This past weekend was supposed to be for some the fulfillment of high school dreams. It became a nightmare.

The common villain in all cases? No! You won’t believe it: The Massachusetts Interscholastic Athletic Association.

It was not a good weekend for the folks at the MIAA offices, as eyebrows all over the state were raised due to a number of decisions spanning multiple sports.

It all started Friday when two stories broke. The first thing I heard that day was that schools from across the state were pleading with the MIAA to move multiple baseball sectional championship games due to SAT conflicts scheduled simultaneously. That story hit close to home because it affected Turners Falls and Hopkins Academy, who were set to play in the WMass Division IV championship game at 10:30 a.m. Saturday.

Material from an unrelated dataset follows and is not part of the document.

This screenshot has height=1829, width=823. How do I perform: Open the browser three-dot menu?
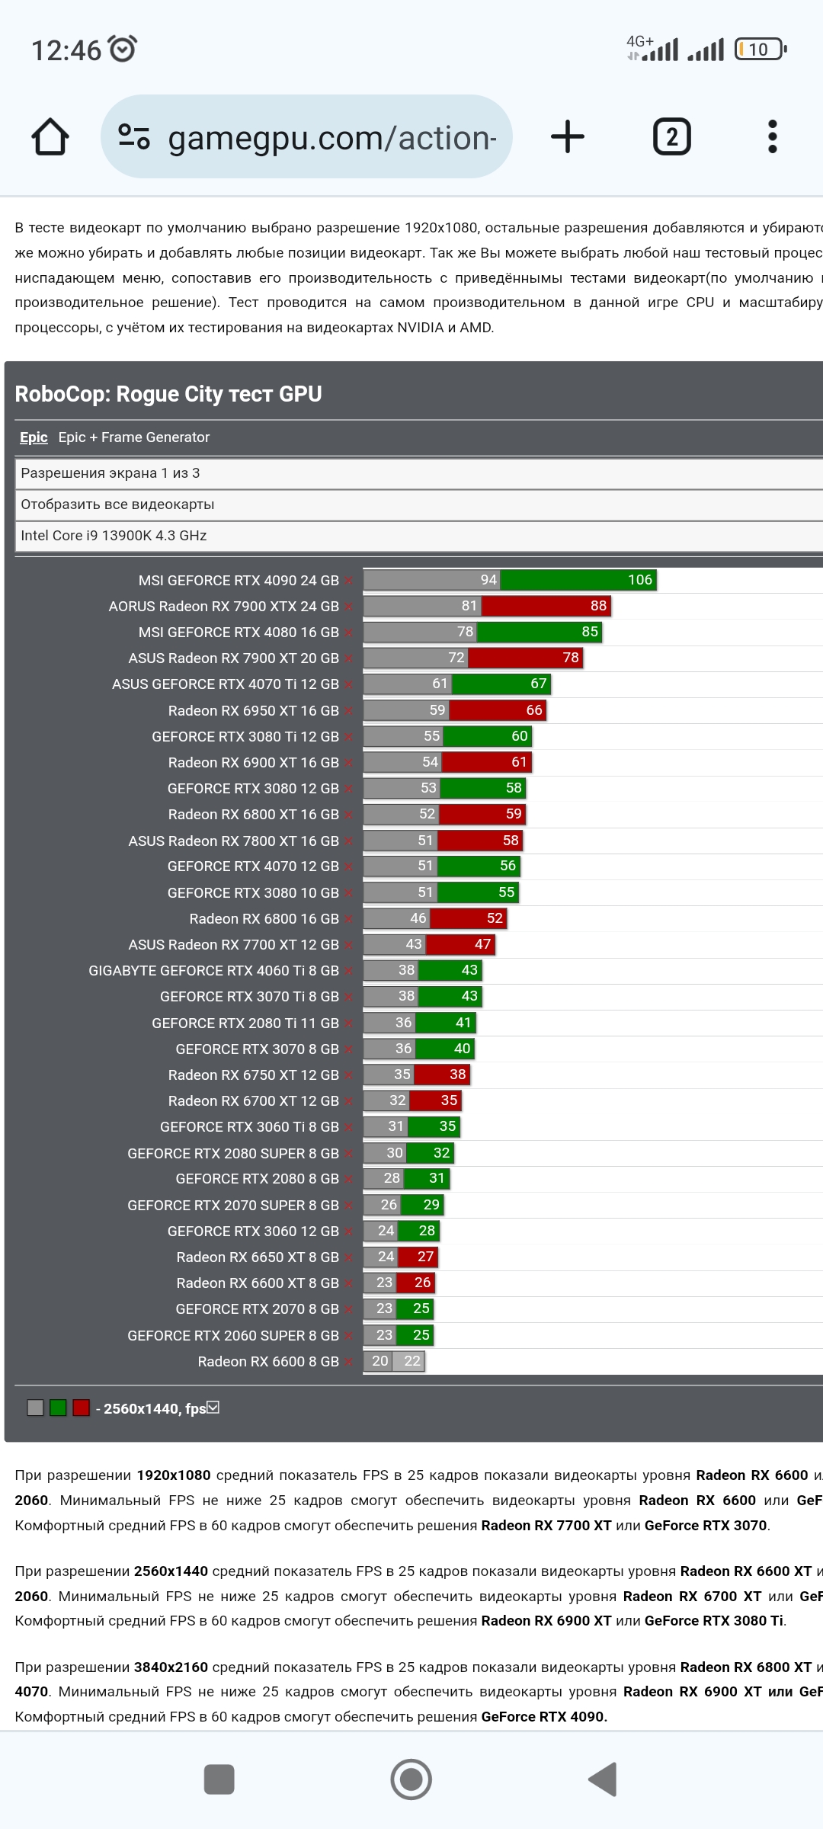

Both schools tried to get the game moved because a total of 10 players combined were scheduled for SATs. The response they were met with was an emphatic, “No!” There is actually language written into the spring-tournament format listed on the MIAA website (, which actually states that games will not be moved due to college-board exams. That gave MIAA officials justification to keep the game scheduled as was. It was also stated that the SATs are offered seven times during the year, and student athletes should be wary of taking them when they might interfere with postseason events. In fact, Super Bowl Saturday falls on an SAT exam day.

I tried to look at the controversy fairly, taking into consideration both sides’ perspectives. The MIAA does take into account graduations and proms during the spring season, and the MIAA said it needs to draw the line somewhere. Because the SATs are offered seven times, I can understand why the MIAA refused to budge.

The issue is that the MIAA, much like the NCAA, preaches about how important the student part of “student-athlete” is. So it would then only make sense to, if possible, cut the tourney schedule slack. If this had happened on Super Bowl Saturday, it would be easy for the MIAA to point out that it only has Gillette Stadium (the site of the Super Bowls) for one Saturday, so the games must be played. But the UMass baseball fields should be more flexible than a professional football stadium. And if both teams agreed, what’s the harm with moving it to Sunday and playing it at any of the other fields in western Mass? I’ve been to WMass title games at multiple locations, from St. Joseph’s Field in Thorndike to Bullens Field in Westfield and beyond, and although UMass is a better venue, others are equally appropriate. There was talk about wanting to make the day special, with three straight games, but realistically there are very few people who actually stick around for all three games. Most fans root on their town team and split. In fact, maybe the games would have actually started on time if there had only been two games that day.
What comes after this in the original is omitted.